Public Speaking: Facts Or Feelings … To Persuade and Convince, Which Should You Use?

The answer: Both. Few people are like thinking machines. Few use their capacity for independent thought to the full, using only facts, thinking in a methodical, systematic fashion. So, what do most of us use in addition to facts? Feelings.

People are often convinced by a speaker’s apparent sincerity and earnestness. In other words, if the speaker clearly believes what he is saying, they will too. They “feel” that he is right. This isn’t necessarily good or bad, it’s simply how things are.

Since that is the case, if you have a proposition or idea you strongly believe in, and you’re presenting it to an audience, allow your conviction to show. Allow the audience to sense that you are completely convinced. Let your feelings show.

Also, appeal to their motives. What will cause this particular audience to want to accept your argument and act on it? After all, people generally think what they want to think.
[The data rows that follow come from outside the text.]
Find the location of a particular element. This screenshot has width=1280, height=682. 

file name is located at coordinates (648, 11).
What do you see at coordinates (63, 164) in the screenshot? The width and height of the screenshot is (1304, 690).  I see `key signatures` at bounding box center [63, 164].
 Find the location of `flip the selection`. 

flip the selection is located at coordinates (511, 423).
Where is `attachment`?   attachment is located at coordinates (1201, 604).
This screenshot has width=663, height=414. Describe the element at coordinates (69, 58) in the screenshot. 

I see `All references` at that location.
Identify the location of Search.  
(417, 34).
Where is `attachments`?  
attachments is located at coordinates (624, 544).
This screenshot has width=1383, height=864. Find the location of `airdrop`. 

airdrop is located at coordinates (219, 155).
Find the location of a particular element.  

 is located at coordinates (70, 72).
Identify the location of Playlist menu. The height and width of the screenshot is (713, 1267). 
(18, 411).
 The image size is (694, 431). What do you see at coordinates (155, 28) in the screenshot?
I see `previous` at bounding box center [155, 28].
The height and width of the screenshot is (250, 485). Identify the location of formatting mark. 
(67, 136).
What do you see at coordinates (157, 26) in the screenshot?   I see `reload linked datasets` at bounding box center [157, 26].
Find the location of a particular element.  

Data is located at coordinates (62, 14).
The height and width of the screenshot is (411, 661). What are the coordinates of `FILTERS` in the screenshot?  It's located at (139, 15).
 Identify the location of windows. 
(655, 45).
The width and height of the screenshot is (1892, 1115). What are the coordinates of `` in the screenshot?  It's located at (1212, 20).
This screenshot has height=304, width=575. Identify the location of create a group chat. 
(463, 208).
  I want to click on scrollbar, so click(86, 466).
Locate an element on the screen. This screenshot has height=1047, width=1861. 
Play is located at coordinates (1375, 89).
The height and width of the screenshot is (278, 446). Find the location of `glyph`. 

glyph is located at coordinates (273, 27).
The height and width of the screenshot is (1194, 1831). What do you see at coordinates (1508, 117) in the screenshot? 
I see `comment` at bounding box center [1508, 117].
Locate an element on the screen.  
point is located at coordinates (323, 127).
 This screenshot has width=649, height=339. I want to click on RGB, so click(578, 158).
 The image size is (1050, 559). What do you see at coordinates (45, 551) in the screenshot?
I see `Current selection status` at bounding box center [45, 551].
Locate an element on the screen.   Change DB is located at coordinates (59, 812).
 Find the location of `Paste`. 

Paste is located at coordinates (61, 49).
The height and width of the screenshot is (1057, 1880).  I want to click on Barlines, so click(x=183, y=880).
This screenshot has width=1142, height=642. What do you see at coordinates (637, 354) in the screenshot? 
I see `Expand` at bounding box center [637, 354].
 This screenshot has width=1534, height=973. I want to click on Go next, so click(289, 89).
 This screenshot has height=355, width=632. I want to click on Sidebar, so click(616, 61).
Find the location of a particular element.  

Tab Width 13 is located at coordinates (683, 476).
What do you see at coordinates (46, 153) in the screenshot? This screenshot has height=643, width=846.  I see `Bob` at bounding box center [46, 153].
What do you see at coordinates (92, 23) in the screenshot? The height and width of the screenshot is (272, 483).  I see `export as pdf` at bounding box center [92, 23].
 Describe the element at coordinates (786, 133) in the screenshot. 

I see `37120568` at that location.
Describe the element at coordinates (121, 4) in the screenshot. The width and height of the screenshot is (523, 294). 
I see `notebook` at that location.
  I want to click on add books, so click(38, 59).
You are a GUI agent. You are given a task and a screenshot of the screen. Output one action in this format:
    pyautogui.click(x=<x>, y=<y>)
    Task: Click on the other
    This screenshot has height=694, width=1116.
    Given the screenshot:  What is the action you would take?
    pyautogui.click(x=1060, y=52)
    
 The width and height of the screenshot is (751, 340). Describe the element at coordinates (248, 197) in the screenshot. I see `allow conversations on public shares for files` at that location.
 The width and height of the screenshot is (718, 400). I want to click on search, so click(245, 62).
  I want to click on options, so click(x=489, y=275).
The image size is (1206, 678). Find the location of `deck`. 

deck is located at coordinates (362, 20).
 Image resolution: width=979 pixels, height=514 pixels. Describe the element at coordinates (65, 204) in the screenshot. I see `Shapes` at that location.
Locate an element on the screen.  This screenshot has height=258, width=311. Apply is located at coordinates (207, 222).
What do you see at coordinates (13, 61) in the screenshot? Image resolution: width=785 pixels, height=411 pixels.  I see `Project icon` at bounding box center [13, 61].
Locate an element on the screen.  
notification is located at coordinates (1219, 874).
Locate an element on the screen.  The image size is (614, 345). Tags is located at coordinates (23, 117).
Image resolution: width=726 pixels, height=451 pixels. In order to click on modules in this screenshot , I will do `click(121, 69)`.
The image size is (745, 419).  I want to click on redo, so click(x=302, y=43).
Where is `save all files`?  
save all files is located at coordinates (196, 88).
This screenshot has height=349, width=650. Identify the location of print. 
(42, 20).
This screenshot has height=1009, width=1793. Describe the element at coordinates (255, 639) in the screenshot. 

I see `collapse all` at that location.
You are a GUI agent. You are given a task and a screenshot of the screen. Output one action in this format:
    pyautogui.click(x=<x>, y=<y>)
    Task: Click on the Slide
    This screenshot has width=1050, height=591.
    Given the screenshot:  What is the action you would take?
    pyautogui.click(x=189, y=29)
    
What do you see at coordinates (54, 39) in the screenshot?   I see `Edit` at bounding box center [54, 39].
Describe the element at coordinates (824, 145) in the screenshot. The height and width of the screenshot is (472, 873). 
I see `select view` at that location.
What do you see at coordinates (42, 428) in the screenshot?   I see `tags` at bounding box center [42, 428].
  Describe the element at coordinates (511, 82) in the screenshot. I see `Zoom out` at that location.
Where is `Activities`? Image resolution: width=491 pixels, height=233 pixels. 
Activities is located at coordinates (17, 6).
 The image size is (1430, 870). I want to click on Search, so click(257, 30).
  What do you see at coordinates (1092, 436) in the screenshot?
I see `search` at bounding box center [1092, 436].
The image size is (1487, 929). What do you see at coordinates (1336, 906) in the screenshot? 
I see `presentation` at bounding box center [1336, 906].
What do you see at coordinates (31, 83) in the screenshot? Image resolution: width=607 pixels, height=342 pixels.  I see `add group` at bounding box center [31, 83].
That fact provides the basis for the comment, “A man convinced against his will remains unconvinced still.” A speaker who overlooks this puts roadblocks in his own way.

What about facts? It’s been said that people use feelings to make decisions, and facts to justify those decisions. In any event, facts are needed to support and prove your assertions. When those who are strongly influenced by their feelings think about your discussion later, those facts will help them to remain convinced.

A factual, well-reasoned argument should also convince those in your audience who pride themselves on making decisions without the assistance of their feelings…those with analytical minds, who love to sift through and weigh facts before making decisions.

A presentation which appeals to both feelings and reason is very potent in convincing an audience. Therefore, use facts and feelings in making your presentations.